Cuando hablamos que el Frente Amplio es una propuesta política antineoliberal (y feminista), precisamente apuntamos a superar los paradigmas –culturales- de desarrollo basados en la competencia, el individuo y la centralización de poder, a la vez que impulsamos la conformación de redes de relaciones comunitarias que releven el retorno de lo común (de la democracia) en todas las dimensiones posibles. Superar la transición y emerger como actores “antineoliberales” pasa, entonces, por estrechar nuestra actividad política con el mundo social y sus aspiraciones, reconectando con las mayorías desconfiadas, abriendo la esperanza de que el malestar es posible superarlo con participación política. Electoralmente se traduciría en confiar para votar y seguir trabajando al otro día, mientras que al largo plazo se refiere a reconstruir un sujeto plural desde quienes padecen el malestar y trabajan para vivir. Con un bloqueo institucional como el nuestro, esto último se vuelve una urgencia estratégica para catalizar los cambios estructurales.

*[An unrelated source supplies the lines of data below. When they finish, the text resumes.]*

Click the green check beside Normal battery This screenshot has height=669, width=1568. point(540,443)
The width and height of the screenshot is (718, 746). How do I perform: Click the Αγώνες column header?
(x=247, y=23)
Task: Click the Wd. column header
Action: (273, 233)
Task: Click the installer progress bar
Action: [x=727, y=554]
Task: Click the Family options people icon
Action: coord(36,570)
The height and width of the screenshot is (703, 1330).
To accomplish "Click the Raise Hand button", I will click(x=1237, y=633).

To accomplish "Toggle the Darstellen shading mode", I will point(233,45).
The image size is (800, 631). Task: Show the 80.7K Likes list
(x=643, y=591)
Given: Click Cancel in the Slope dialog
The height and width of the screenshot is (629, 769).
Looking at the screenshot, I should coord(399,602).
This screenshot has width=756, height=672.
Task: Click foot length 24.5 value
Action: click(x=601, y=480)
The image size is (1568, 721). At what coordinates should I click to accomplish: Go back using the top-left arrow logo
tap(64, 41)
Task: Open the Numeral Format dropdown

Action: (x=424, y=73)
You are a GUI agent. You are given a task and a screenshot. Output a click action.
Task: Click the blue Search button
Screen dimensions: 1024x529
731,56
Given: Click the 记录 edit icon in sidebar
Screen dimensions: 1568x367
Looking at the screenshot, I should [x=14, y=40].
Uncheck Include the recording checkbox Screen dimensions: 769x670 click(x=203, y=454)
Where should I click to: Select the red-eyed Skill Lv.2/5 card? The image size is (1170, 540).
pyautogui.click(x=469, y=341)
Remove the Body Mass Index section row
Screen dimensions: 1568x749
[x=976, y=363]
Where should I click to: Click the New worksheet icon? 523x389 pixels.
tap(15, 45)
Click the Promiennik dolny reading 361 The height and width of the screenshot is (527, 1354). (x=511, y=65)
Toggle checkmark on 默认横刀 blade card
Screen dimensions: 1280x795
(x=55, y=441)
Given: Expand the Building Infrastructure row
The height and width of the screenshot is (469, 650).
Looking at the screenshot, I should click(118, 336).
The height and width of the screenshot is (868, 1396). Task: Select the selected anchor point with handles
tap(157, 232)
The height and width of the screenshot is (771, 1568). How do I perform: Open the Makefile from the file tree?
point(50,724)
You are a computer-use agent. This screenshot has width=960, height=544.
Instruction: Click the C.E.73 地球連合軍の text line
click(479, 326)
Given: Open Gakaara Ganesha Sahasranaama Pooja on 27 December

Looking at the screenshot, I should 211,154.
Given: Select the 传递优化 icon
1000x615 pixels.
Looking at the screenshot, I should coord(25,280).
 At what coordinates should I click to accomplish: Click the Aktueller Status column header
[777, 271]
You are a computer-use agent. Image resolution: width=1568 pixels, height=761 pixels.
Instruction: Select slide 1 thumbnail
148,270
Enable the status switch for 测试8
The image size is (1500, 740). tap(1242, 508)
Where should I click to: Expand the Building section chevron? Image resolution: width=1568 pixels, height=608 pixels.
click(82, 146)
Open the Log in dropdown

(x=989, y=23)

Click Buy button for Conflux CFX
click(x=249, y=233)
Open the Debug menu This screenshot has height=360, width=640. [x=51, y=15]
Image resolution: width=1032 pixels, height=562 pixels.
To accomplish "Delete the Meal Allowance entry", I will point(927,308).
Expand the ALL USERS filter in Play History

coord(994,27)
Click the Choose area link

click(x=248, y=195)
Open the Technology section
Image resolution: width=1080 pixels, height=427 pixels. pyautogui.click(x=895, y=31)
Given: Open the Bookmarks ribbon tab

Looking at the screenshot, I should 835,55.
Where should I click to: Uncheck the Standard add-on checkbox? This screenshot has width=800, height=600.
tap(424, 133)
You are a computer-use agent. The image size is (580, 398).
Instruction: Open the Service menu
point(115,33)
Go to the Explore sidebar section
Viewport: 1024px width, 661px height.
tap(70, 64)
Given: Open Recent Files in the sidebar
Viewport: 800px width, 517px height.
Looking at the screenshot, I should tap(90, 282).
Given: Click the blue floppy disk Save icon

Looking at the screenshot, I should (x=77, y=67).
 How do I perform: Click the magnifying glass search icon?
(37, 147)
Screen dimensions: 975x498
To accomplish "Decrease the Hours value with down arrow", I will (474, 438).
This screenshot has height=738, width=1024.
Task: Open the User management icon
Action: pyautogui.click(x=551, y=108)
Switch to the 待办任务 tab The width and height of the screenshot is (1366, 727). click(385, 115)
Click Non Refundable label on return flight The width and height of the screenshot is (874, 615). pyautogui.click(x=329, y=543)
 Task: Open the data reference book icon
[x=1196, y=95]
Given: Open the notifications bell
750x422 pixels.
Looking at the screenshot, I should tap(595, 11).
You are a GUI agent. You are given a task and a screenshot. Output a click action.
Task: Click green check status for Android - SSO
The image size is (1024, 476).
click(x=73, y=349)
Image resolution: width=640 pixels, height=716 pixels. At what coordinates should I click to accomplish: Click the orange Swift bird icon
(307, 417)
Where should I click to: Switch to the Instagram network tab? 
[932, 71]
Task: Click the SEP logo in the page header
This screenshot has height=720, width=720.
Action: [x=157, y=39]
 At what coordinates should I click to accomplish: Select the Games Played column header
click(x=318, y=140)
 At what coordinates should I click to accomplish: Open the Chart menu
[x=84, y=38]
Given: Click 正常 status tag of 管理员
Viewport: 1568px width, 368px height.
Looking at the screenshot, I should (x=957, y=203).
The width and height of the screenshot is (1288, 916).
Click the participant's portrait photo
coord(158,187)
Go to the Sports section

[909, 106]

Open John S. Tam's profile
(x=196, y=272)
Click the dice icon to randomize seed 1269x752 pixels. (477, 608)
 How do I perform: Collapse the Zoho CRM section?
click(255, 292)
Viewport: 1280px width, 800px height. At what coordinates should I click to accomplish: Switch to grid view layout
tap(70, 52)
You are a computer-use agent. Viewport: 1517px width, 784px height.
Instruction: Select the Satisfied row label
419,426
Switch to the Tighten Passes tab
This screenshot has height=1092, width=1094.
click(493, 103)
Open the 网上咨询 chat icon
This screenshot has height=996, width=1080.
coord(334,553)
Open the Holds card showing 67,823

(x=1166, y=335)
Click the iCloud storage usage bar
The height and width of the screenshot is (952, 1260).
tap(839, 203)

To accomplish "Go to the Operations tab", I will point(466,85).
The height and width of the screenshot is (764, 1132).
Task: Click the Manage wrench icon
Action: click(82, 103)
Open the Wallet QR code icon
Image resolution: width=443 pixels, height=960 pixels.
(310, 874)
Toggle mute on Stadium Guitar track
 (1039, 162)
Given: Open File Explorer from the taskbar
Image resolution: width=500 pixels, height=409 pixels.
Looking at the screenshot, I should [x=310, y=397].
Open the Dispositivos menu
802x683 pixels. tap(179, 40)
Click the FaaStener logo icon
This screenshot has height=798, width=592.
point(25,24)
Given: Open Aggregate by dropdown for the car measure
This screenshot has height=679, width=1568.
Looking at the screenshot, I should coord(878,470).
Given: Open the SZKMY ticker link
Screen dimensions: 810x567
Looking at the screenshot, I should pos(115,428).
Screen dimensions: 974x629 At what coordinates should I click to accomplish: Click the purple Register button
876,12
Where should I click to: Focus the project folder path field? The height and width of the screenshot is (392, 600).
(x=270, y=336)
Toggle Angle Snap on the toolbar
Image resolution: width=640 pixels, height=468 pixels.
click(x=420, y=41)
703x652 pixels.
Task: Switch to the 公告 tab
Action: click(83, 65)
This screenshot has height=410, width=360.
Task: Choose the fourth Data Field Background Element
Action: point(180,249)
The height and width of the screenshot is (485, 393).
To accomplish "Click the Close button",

Pero dicha actividad política nueva, antineoliberal, también está sujeta a los riesgos del hábito de la desafección. Es mucho más fácil retornar a la desconfianza que darnos segundas oportunidades. El FA ha sido posible gracias al ciclo abierto por la fuerza de los nuevos movimientos sociales y las puntuales identidades que han resistido y han hecho públicas demandas como la salud, la educación, las pensiones (no más AFP) y el medio ambiente. Mediado por la participación frenteamplista territorial, dicho contenido programático es lo que nos da sentido como actores impugnadores del neoliberalismo. Pero no tan solo eso, en una coyuntura que exhibe el éxito en función del abuso, de la corrupción y del cohecho, la democracia participativa es fundamental como “forma” para alcanzar poder, en un espacio que comienza a construir una identidad colectiva mayor a las restringidas capacidades militantes por separado. La supresión de la ética, sin confundirla con las necesarias contradicciones políticas e ideológicas que nos habitan, es favorecer el riesgo de fracasar por sobre la reconstrucción de confianzas.
Entender el Frente Amplio como un espacio que debe existir necesariamente para superar el neoliberalismo, implica que la voluntad coalicional debe anclarse tanto en prácticas refundacionales como en los contenidos que devienen de la calle. La “nueva política” debe anteponerse a los modos centralistas de las élites, dibujando su existencia en una institucionalidad que garantice democracia por sobre el caudillismo, el territorio por sobre el centralismo y la transparencia por sobre las falsedades. Desde dónde venimos, es obligación comenzar a discutir sobre estos temas para apostar más allá del 15% y pasar de ser coalición electoral a proyecto político. Urgente para perdurar post elecciones.
El Frente Amplio, como proceso en construcción, debe poner en el centro lo común y bajo esos límites admitir las disputas ideológicas connaturales a nuestra necesaria amplitud. No es dicotómico ganar posiciones internas y, a la vez, fortalecer la unidad y el ethos colectivo. Lo que es dicotómico es querer construir en el Chile de hoy una insustituible coalición antineoliberal, pero no valorar como primera respuesta una solución en común, democrática, coordinada y respetuosa de los mínimos avanzados. Irreverencia en la discusión, pero lealtad en la acción.